Be careful what information you believe. It’s important for all of us to realize that when someone is giving you advice, critiquing you or telling you something about how you're acting, they’re viewing your behavior from their experience and their world. What others say doesn’t necessarily have anything to do with you. Too often, we take what’s said at face value—putting great stock in it—when it’s not even true. Words from others can strike a nerve or hit a trigger point where we might already be insecure, pounding that unhealthy message in even deeper. This impact can hold you back and cause you not to play to your full potential.
Lean toward your wise inner voice more than outside influences. Yes, that bully voice can come from many external sources. It’s common to feel the weight of outside influence from their friends and family who are really important for a sense of acceptance. The critical voice also can come from teachers, coaches, and even us, as parents. Work to see the long-term ramifications of your choices—even when you may only be focusing on what’s right in front of you. (As parents, we can help by walking our kids through potential ramifications of their choices, so they consider the impact on their future on a much bigger scale.)
Don’t live for the approval of others. One of the biggest ways the inner bully can hold you back is when you become more concerned about how you’re showing up, and what you look like—not only in your appearance, but in the way you act. When your start filtering everything through whether people are going to approve or disapprove of something you might try—even if it’s something you love—you might suddenly change your mind and not do anything at all. When we aren’t willing to express ourselves in ways we are meant to, these roadblocks can show up suddenly. This can result in not getting the approval we want, and suddenly we change our mind about doing something.
Protect yourself from your insecurities. The inner critic starts its chatter on your insecurities. So, where you don't feel as confident, you are more likely to hear the chatter of:
Are you really sure you want to try that?
What if you look dumb?
What if people make fun of you?
What if you fail?
You don’t have any experience in this yet. This is when you have the choice to recognize that this is just the critic speaking and you don’t have to listen to the critic. Be aware that the inner bully can go straight for your insecurities, so that’s when you have to fight back the hardest to not listen and choose your positive voice and path instead.

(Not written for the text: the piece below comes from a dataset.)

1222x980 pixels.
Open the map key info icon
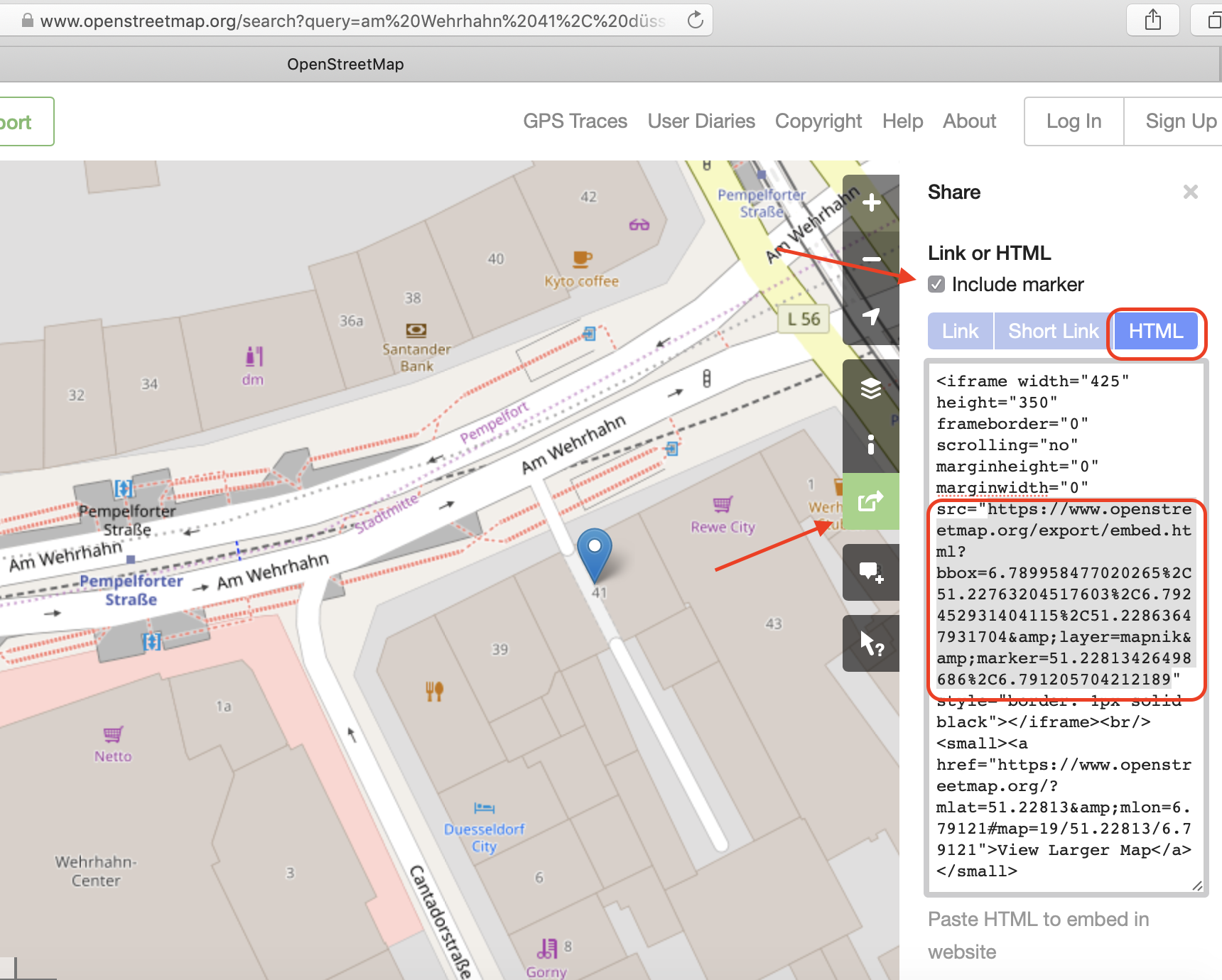[871, 445]
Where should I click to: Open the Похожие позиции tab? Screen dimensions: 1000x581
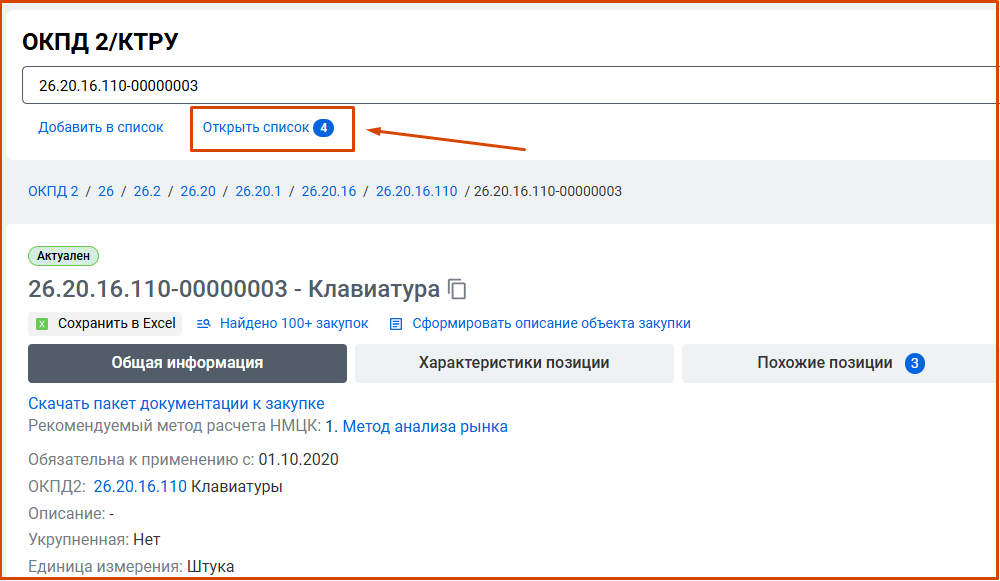coord(825,363)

Realize life is learning. Insecure chatter is unfortunate because it can stop people. Instead, we need to realize that this is how we learn, by trying and experimenting. This is how we begin to understand what we do well, or what excites us. When we allow ourselves to discover our interests, we can choose to spend more time enjoying them. If we don't even try because the voice inside is stopping us, then it really becomes a problem—it’s a dream crusher.
The critic doesn’t speak the truth. The reality is that so much of that critic lives up in our head. It’s not the truth. Replace that inner bully voice with the wise words. How would the older, wiser you guide your younger self?
Realize setbacks give you valuable information to get you ahead. Our insecurities and inner critic are all wrapped up with our fears. When you fail or things don’t work out as you hoped, ask yourself: What did I learn? This information becomes powerful moving forward. When we don’t get the result we want, we can realize that the experience still moved us ahead because of what we learned. Then we can ask: What can I do differently in the future? And, we also can say: You know what? Good job for trying in the first place.
Inspire others to defeat their inner bully. Another powerful impact of courageously trying something new is it gives other people around us the permission to do the same. When we are more confident in our own choices, we can calm that bully voice and say: You know, that’s not real. That’s a fear-based voice. And instead say:
I am capable.
I can do this.
I am ready.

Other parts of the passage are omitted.